I’ll never forget seeing Oona Doherty perform solo in Hackney in 2019. She burst from the boot of a Renault Clio outside the Yard Theatre, electrifying as a lairy, longing, nerve-jangling lad.
Now based in France, the Irish choreographer hasn’t performed on stage for a while, but the best of her choreography has the same arresting jangle. It’s there, if only in flashes, during Specky Clark, her latest work – an uncanny fable of grief and pork butchery.
It starts off with a once-upon-a-time voiceover, a body dropping to the floor, a young boy howling with shock and skull-faced monsters looming from the shadows. This won’t be dull, I thought. Well, yes and no.

Doherty looks to her family history – Specky Clark was her great-great grandfather, shipped off to Belfast after his mum’s death. In this telling, the grieving mite is taken in by Hinge and Bracket (Clay Koonar and Gennaro Lauro), two clucking, tutting mammies: “face only a mother could love, God love him.” They send him off to the early morning shift at the abattoir next day. Welcome to Belfast!

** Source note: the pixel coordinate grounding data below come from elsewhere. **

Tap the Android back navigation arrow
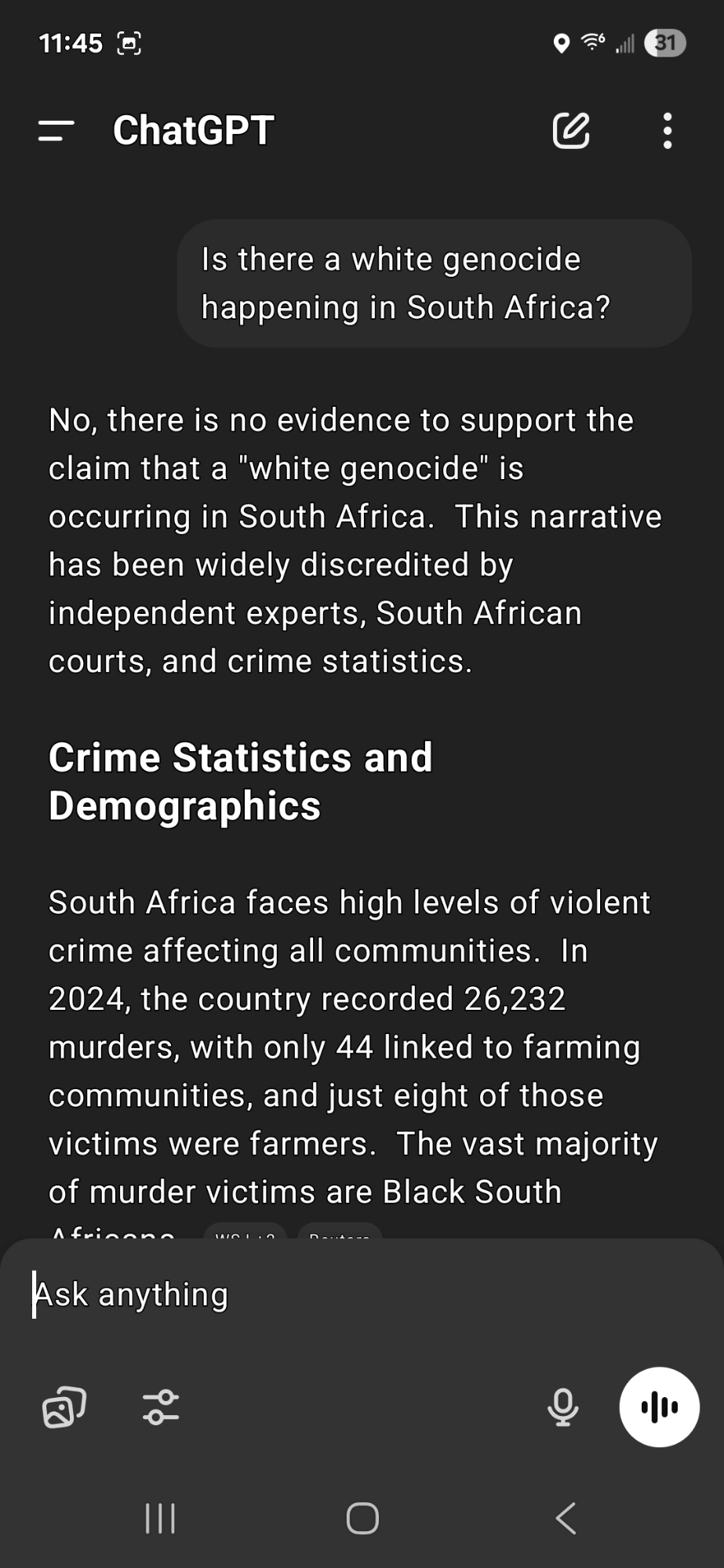This screenshot has height=1568, width=724. [566, 1519]
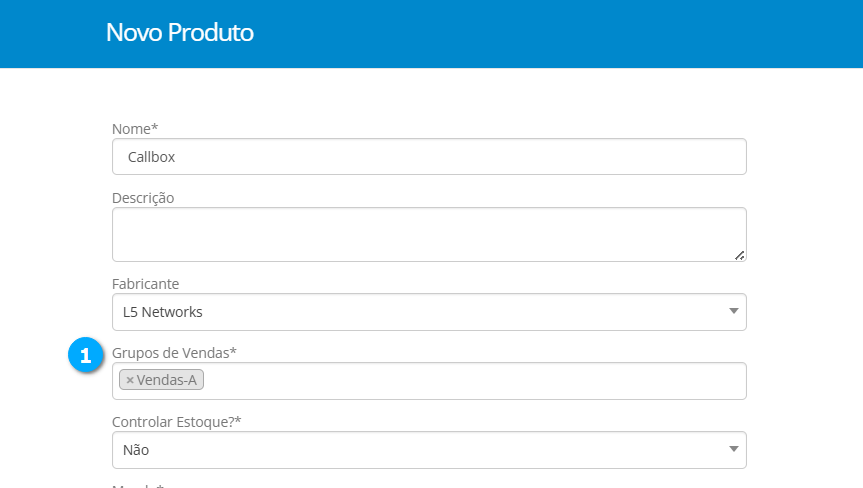The height and width of the screenshot is (488, 863).
Task: Click the blue numbered badge 1
Action: (87, 355)
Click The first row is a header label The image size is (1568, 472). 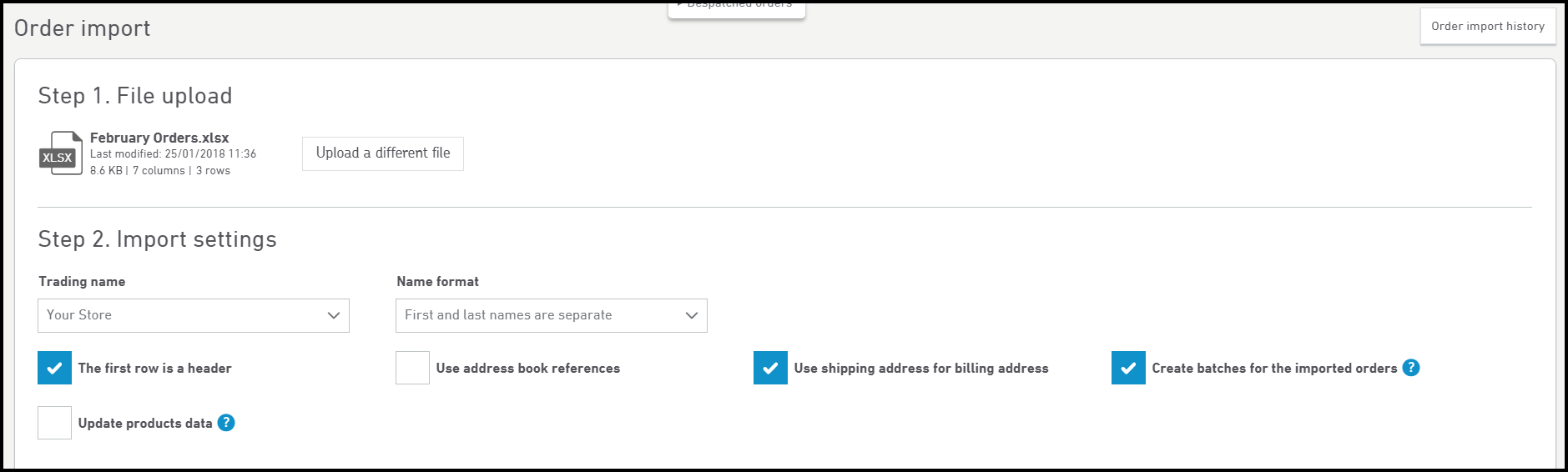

Did I mention it’s Samhain, the Gaelic Halloween? Specky, alone in the abattoir after dark, encounters the pig (Gerard Headley) he killed earlier that day, revived for one last quest. “Call me Paidrig,” the pig suggests, before he and Specky hit the town for a wee pint and a dance that might briefly rend the veil between the living and the dead. Might this be the night Specky sees his much-missed mum once more?
Specky doesn’t say much, but is eloquent in movement. Faith Prendergast makes him a pawky little body, squirming with loss and finding release in lurch-and-twitch dance – wild dabbing, air guitar, riffs from Billy Elliot’s bedroom boogie. Boy and porker lead a jig of frenzied fragments for the Samhain revellers, with their folk-horror costumes of straw crowns, homespun balaclavas and bulbous-buttocked pants.

There are tale-spinning voiceovers, plus clamorous music by folk band Lankum and an eerie version of Ghost Town by The Specials. Despite dramaturgy from playwright Enda Walsh (author, fittingly, of Disco Pigs), the pulse of this hour-long piece sometimes slows to treacle. Dance people have a rare capacity for repetition – they’ll happily watch a nothing-much jiggle or an extended sigh of soundscape, while the rest of us wonder if live performance has a fast-forward button.
I love the notion of dance as a portal to the supernatural – a summoning of spirits, a window on what lies beneath – even if this show doesn’t quite put flesh on the idea’s bones. Still, Doherty goes her own singular road – she’s a unique voice in contemporary dance, and I want to see whatever she does next.